[start of EXTRACTED RECORDS]
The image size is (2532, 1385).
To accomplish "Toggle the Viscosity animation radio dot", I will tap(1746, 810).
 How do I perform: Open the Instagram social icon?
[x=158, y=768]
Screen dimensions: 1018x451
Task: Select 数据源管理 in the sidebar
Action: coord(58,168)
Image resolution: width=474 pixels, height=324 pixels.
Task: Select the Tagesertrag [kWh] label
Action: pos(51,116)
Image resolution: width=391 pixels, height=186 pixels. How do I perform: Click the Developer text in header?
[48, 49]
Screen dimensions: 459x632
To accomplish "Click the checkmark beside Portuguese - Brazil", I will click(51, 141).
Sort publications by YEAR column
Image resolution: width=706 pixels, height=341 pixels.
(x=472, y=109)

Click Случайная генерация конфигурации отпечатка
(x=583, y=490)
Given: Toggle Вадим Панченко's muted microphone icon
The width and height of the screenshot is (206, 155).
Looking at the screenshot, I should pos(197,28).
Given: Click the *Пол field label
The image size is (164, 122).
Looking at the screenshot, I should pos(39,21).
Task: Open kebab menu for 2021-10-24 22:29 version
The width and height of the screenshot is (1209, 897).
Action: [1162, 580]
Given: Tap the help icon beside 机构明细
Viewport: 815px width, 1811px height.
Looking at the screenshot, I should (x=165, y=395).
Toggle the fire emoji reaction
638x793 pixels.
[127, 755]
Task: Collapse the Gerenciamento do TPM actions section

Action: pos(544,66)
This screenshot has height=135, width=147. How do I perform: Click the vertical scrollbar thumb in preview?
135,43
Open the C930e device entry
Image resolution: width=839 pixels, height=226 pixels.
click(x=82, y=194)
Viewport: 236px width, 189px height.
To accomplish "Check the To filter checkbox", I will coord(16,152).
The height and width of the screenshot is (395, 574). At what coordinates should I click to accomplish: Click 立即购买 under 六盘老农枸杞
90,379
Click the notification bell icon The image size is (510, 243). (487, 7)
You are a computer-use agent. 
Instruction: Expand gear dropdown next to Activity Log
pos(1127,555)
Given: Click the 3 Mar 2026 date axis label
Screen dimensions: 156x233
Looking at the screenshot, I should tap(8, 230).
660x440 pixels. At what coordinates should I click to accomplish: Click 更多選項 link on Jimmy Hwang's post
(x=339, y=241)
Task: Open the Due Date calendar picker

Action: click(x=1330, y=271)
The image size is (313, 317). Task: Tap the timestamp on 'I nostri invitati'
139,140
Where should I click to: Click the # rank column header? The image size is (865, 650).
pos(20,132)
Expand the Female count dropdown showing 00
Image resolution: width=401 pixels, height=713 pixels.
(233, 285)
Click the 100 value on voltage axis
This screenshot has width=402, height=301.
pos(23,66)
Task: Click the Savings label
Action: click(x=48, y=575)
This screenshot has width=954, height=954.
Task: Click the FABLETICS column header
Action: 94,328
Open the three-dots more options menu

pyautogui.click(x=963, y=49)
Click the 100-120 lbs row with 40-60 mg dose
[end of EXTRACTED RECORDS]
* _AIM_
Pull out every line of the material above that contains the word "perform". Case counts.

* _REPLY_
 How do I perform: Open the Instagram social icon?
Image resolution: width=391 pixels, height=186 pixels. How do I perform: Click the Developer text in header?
This screenshot has height=135, width=147. How do I perform: Click the vertical scrollbar thumb in preview?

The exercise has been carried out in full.